:: What is required ::
Leave the pictures out. Transcribe exactly every line from the start of the records through the one containing "The width and height of the screenshot is (609, 365).".
----- The records -----
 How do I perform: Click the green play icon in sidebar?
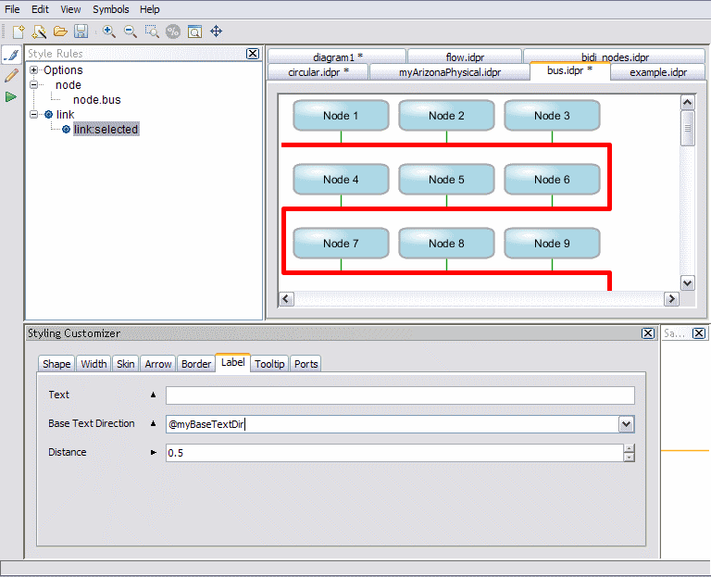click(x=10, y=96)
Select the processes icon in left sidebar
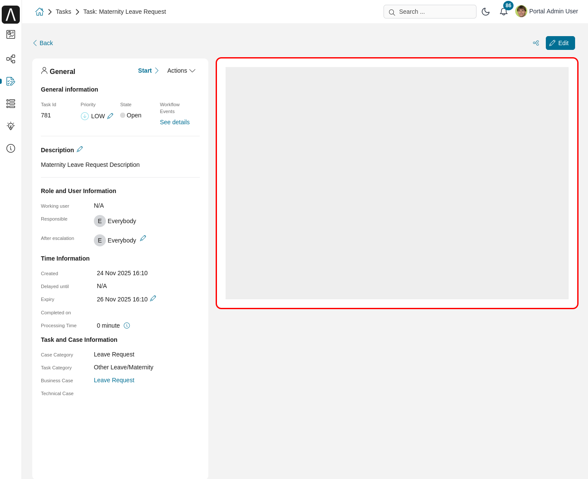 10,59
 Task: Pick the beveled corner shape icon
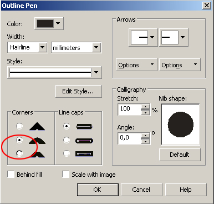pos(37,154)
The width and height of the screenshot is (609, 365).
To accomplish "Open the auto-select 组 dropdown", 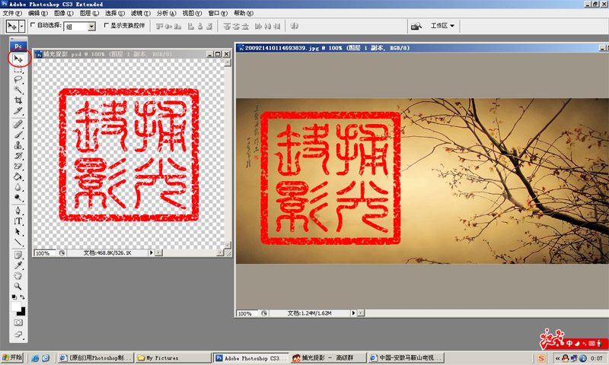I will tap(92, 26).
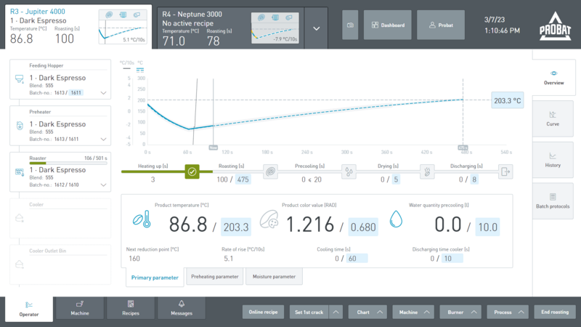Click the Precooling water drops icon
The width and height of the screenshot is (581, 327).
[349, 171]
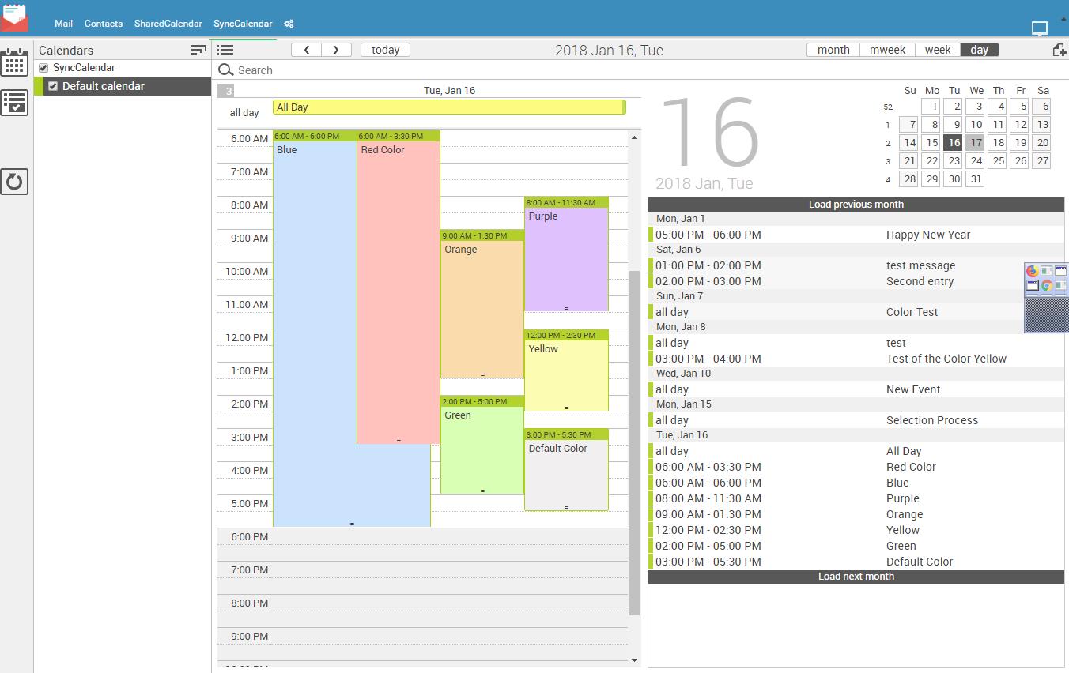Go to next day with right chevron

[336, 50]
-----
:: Task solution ::
 How do I perform: Click the green play icon in sidebar?
click(x=10, y=96)
Select the processes icon in left sidebar
 10,59
 Task: Pick the beveled corner shape icon
pos(37,154)
The width and height of the screenshot is (609, 365).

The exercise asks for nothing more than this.